Receipt of Special Cases in the Histology Laboratory

Surgical Grossing: Special Cases

There are some unique specimens received in the histology laboratory that may cause problems for the histologist ifnot handled properly at the time of surgical grossing.  The following specimen types are described and specific procedures are recommended for their successful handling in the Procedures section of the laboratory manual “Dermatopathology Laboratory Techniques” by Clifford M. Chapman and Dr. Izak Dimenstein (revised 2014).

  • Skin specimens for alopecia
    Skin specimens may be taken from the scalp in order to determine if the patient is suffering from alopecia (hair loss).   These are almost always punch specimens, and are usually 3-4 mm in diameter.  In order to count hair follicles for comparison, these are the only skin specimens that are not cut perpendicular to the dermal-epidermal junction.  Rather, they are cut parallel to it, resulting in cross sections of the hair follicles.  This method was developed by Dr.

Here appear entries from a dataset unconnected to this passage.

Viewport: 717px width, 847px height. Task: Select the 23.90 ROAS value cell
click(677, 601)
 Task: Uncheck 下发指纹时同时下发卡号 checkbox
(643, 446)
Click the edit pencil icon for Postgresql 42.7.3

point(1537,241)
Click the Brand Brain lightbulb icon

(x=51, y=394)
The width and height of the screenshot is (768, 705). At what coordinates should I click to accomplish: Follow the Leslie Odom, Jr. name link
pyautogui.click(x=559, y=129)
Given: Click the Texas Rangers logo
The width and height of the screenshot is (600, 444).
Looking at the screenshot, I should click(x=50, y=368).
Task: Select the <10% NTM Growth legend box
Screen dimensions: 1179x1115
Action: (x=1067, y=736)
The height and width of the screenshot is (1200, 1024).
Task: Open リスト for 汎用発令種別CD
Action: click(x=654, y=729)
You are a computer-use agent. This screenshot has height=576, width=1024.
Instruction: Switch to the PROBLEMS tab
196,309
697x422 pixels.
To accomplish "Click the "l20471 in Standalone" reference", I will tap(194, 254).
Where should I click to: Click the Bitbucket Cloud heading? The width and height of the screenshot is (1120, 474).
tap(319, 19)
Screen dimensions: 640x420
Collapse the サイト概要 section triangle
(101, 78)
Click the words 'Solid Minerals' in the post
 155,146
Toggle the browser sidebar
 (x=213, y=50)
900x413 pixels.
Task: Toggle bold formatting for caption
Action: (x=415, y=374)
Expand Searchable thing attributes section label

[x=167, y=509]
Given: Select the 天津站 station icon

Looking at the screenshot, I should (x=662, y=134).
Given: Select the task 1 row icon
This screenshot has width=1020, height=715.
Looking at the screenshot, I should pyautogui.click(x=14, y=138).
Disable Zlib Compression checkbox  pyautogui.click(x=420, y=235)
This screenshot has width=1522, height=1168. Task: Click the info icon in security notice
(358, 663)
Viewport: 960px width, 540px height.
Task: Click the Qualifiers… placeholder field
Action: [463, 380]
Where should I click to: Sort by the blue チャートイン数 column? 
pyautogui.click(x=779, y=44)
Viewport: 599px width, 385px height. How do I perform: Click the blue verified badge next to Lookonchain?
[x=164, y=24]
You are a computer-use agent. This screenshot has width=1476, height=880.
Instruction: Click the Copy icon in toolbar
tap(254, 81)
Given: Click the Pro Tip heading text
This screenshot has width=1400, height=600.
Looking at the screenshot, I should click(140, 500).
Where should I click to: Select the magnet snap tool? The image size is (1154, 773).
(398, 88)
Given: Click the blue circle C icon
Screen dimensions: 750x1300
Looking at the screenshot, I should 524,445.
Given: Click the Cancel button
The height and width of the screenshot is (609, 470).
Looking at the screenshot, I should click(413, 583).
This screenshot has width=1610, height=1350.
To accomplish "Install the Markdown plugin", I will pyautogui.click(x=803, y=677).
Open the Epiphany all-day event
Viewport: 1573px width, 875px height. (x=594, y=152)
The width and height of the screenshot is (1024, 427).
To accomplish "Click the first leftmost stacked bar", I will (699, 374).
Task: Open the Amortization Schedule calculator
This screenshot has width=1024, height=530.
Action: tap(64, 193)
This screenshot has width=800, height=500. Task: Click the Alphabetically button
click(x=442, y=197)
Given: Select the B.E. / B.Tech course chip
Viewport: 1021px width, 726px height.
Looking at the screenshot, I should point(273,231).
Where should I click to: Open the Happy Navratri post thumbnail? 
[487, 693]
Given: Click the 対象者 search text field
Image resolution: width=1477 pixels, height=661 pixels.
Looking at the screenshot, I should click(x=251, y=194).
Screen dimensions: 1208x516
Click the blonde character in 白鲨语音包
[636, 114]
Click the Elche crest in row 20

Headington, and is referred to as the Headington procedure (Figure 1).
  • Skin specimens for Direct Immunofluorescence (DIF)
    Skin specimens may be taken from lesional, sun exposed and non-sun exposed areas from patients by dermatologists who suspect the patients may have bullous (blistering) or autoimmune (lupus) diseases.  In these cases, two specimens are usually submitted: one in formaldehyde, the other in Immunofluorescence Transport Medium.  This medium may also be referred to as Michel’s medium, named after the doctor who developed it.  The medium consists of buffered ammonium sulfate that acts to fix proteins at their site within the skin specimen.  Once received in the laboratory, the specimens are washed in buffer and frozen in cryostat embedding medium for cryostat sectioning and subsequent staining with immunofluorescence reagents.  It is imperative that specimens submitted for DIF not be fixed in formaldehyde.  Once a specimen is exposed to formaldehyde, it is rendered useless for DIF.
  • Tiny specimensfig1_headingtonslide
    Some skin specimens may be very tiny; on the order of less than 0.1 cm.  Some personnel use mesh cassettes, “tea bag” biopsy pouches, sponges, wrapping paper, etc. in order to contain the specimen and prevent it from escaping the tissue processing cassette.  A disadvantage of the above methods is that upon embedding, the specimen has to be handled yet again, possibly resulting in additional fragmentation of the tissue, or possibly complete tissue loss.An alternative method is to use a product called “HistoGel”. HistoGel is a liquid at 55 C, and has a gelatin consistency at room temperature.  The idea is simply to surround the tiny tissue fragment with liquefied HistoGel, allow it to cool to room temperature (two minutes), thereby trapping the tissue fragment in the HistoGel, much the same way fruit is embedded in the gelatin of a Jello fruit mold.  The resulting “button” of HistoGel containing the tissue is placed into a tissue processing cassette and processed as usual.  During embedding, the button is simply removed from the cassette and embedded as usual.  Additional slides may have to be taken in order to reach the tissue fragment, however, the tissue cannot be lost or damaged in process. This fact far outweighs the extra effort involved during the surgical grossing procedure.
  • Nail specimens
    Fingernail or toenail specimens may be received in the laboratory for histology.  Usually, the clinician suspects a fungal infection, however, in some cases, a malignant melanoma may be suspected.  In either case, the nail must first be fixed thoroughly in formaldehyde.  After fixation, the nail should be held overnight in nail softening solution, which will soften and continue to fix the nail.  The following day, the specimen may be processed routinely into a paraffin block.  After cutting, the sections should be picked up on gelatin coated slides.  This insures that the sections will adhere to the slide during H&E, PAS and immunohistochemical staining.
  • Bone specimensfig2_decalcifiedboneslide
    There are many methods available for decalcification of bone; however the preferred one uses a mixture of formic acid and formaldehyde as the decalcifying reagent.  Although formic acid decalcification is somewhat slow, the resulting histology is far superior to agents that contain hydrochloric and/or nitric acid (Figure 2).  Regardless of what decalcifying reagent is used, the following principles apply.Bone must be thoroughly fixed in formaldehyde prior to decalcification.  Once fixed, the specimens should be placed into a volume of decalcifying reagent that is at least 100 times the volume of the tissue specimen.  Ideally, the solution should be agitated during decalcification (i.e. rotary shaker) if possible.  After 24 hours, the specimen should be removed and checked for decalcification progress.  This can be done physically, by using a blade or needle to attempt to penetrate the bone, or it can be done biochemically.  Either way, once the bone is soft enough, it should be cut into 2 mm slices in order to increase surface area and make decalcification more efficient.  Once decalcification is complete, the specimen should be rinsed in running tap water for 2-3 hours in order to remove traces of decalcifying reagent.  The tissue is now ready to be routinely processed.  Once the slides are cut, they should be picked up on gelatin coated slides, as described above for nail specimens.